WikiLeaks founder Julian Assange will remain in jail after Swedish prosecutors appealed a British judge's decision to grant bail. Assange is wanted for questioning in connection with allegations of sexual molestation and rape in Sweden.
A British judge granted WikiLeaks founder Julian Assange bail on several conditions. He must turn in his passport to police, stay at a certain residence monitored by an electronic tag twice a day and post about $315,000 bail in cash.
But Swedish prosecutors immediately appealed the decision, meaning Assange will stay in prison at least until the appeal can be heard Thursday. Sweden is attempting to extradite Assange for questioning on allegations of sexual molestation and rape.
His lawyer, Mark Stephens, says the conditions in jail are poor.
"He is denied access and the ability to talk to other prisoners, he is locked up for 23 and a half hours a day and he is subject to infrared photography 24 hours a day so it is a pretty unpleasant experience that he is going through at the moment," Stephens said.
Assange's mother, Christine, echoed Stephens account.
"He has had minimal visits. It has been very difficult for him to help with his lawyers to prepare a case. He has requested to have a computer so he could help research the case and be in contact with him. That was denied. He has only been allowed three visits and he has only been allowed three phone calls."
Journalist John Pilger said he is hopeful Assange will be free soon.
"There is no case against Julian Assange, we have his Swedish lawyer here, we have so much more information. The fact that he has been in solitary confinement in Wandsworth prison is a disgrace," said Pilger.
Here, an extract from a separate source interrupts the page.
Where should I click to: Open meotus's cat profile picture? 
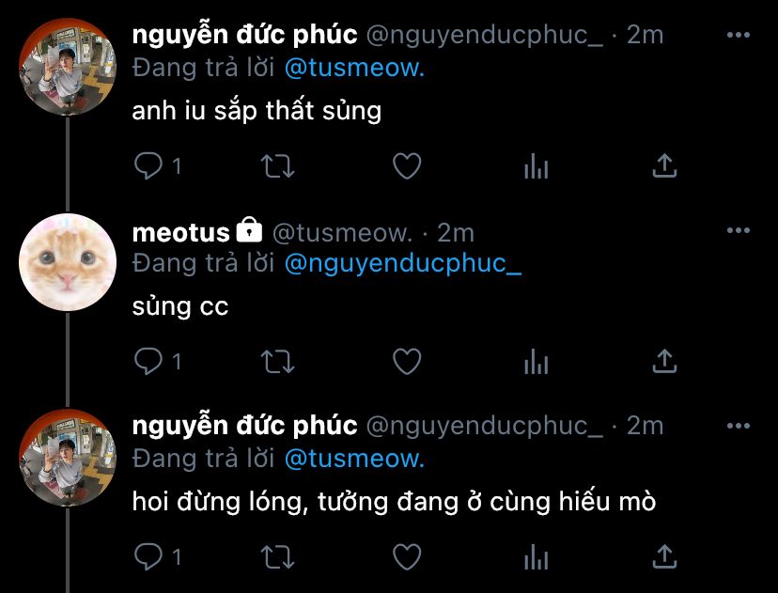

Prosecutors in Sweden insist their case has nothing to do with WikiLeaks, and is purely about allegations of rape and sexual misconduct. Assange's lawyer has said his client repeatedly offered to cooperate with the prosecutor when he was in Sweden and when in Britain.
In addition to preparing for Thursday's bail hearing, Stephens says he is working on getting together the bail money.
"It obviously takes some significant amount of time, even for people of enormous wealth, particularly for people of enormous wealth, to liquidate funds to make them available," Stephens added.
Pilger said he knows that Assange has angered some people.
"I think there are threats to Julian," said Pilger. "Julian has made some very serious enemies, all for the right reasons, but he has made very serious enemies."
The WikiLeaks website continues to release U.S. government cables even with Assange in jail.